Obtaining the results as Signal instances
=========================================
.. versionadded:: 0.7

The decomposition and BSS results are internally stored in the
:py:class:`~.signal.BaseSignal` class where all the methods discussed in this
chapter can find them. However, they are stored as numpy array. Frequently it
is useful to obtain the decomposition/BSS factors and loadings as HyperSpy
signals and HyperSpy provides the following four methods for that pourpose:

* :py:meth:`~.signal.MVATools.get_decomposition_loadings`.
* :py:meth:`~.signal.MVATools.get_decomposition_factors`.
* :py:meth:`~.signal.MVATools.get_bss_loadings`.
* :py:meth:`~.signal.MVATools.get_bss_factors`.


Saving and loading results
==========================

There are several methods for storing  the result of a machine learning
analysis.

Saving in the main file
-------------------------

When you save the object on which you've performed machine learning analysis in
the :ref:`hdf5-format` format (the default in HyperSpy) (see
:ref:`saving_files`) the result of the analysis is automatically saved in the
file and it is loaded with the rest of the data when you load the file.

This option is the simplest because everything is stored in the same file and
it does not require any extra command to recover the result of machine learning
analysis when loading a file.

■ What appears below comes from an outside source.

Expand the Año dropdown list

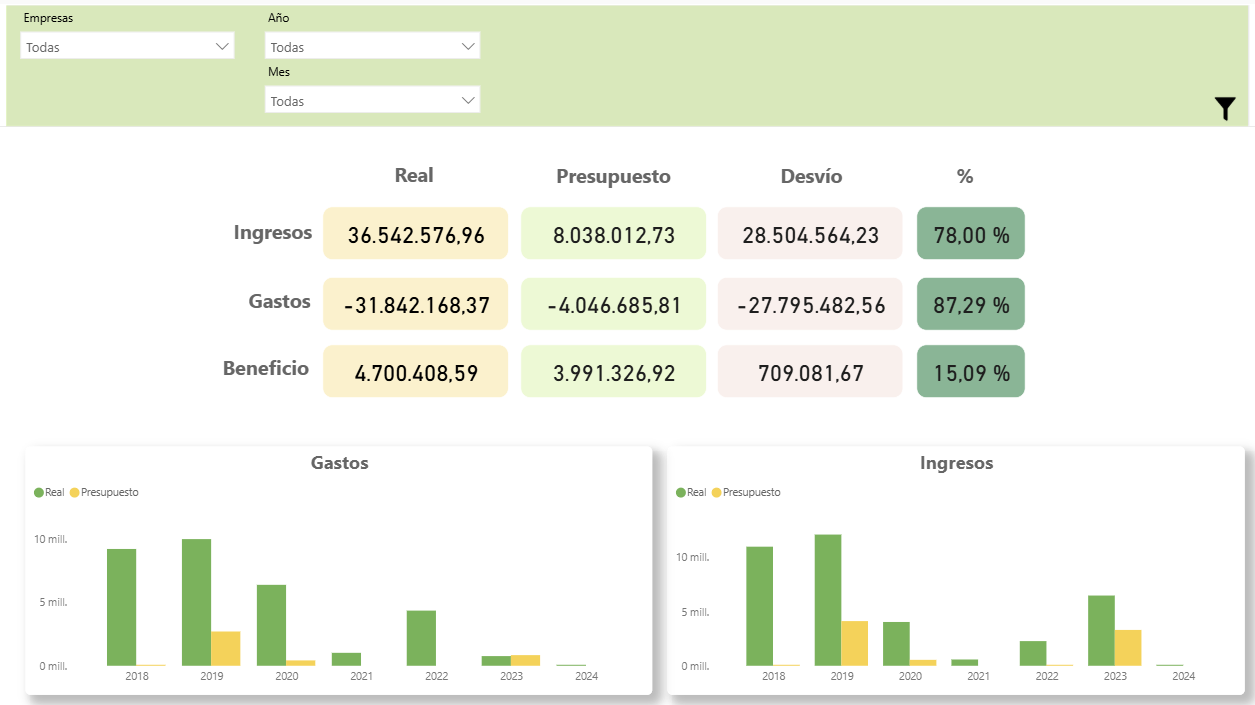[x=372, y=47]
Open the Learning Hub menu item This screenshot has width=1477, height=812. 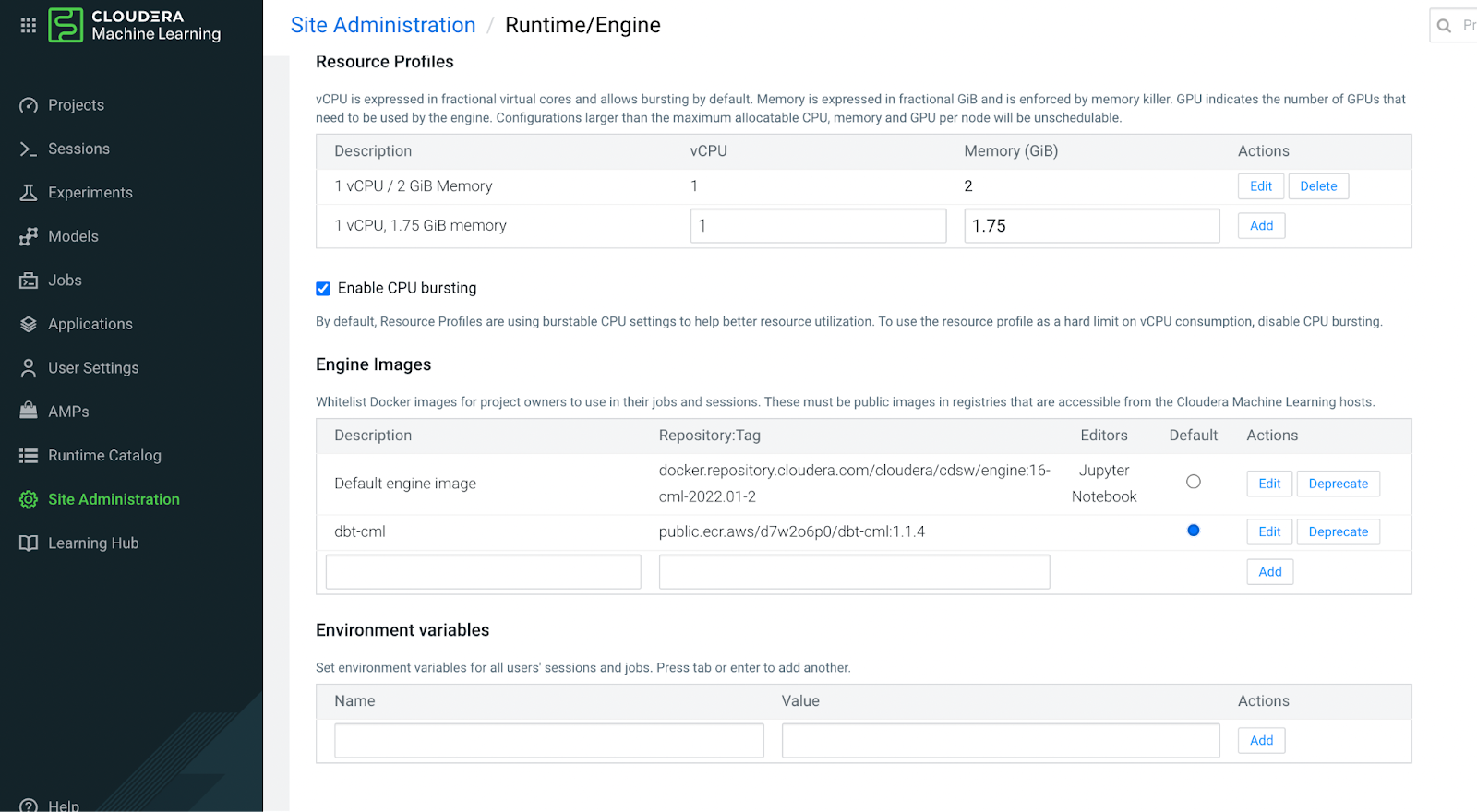point(93,543)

However, currently it only supports storing one
decomposition and one BSS result, which may not be enough for your purposes.

Saving to an external files
---------------------------

Alternatively, to save the results of the current machine learning analysis to
a file you can use the :py:meth:`~.learn.mva.LearningResults.save` method,
e.g.:

.. code-block:: python

    Save the result of the analysis
    >>> s.learning_results.save('my_results')

    Load back the results
    >>> s.learning_results.load('my_results.npz')


Exporting
---------

It is possible to export the results of machine learning to any format
supported by HyperSpy using:

* :py:meth:`~.signal.MVATools.export_decomposition_results` or
* :py:meth:`~.signal.MVATools.export_bss_results`.

These methods accept many arguments which can be used to customise the way the
data is exported, so please consult the method documentation. The options
include the choice of file format, the prefixes for loadings and factors,
saving figures instead of data and more.

Please note that the exported data cannot easily be loaded into HyperSpy's
machine learning structure.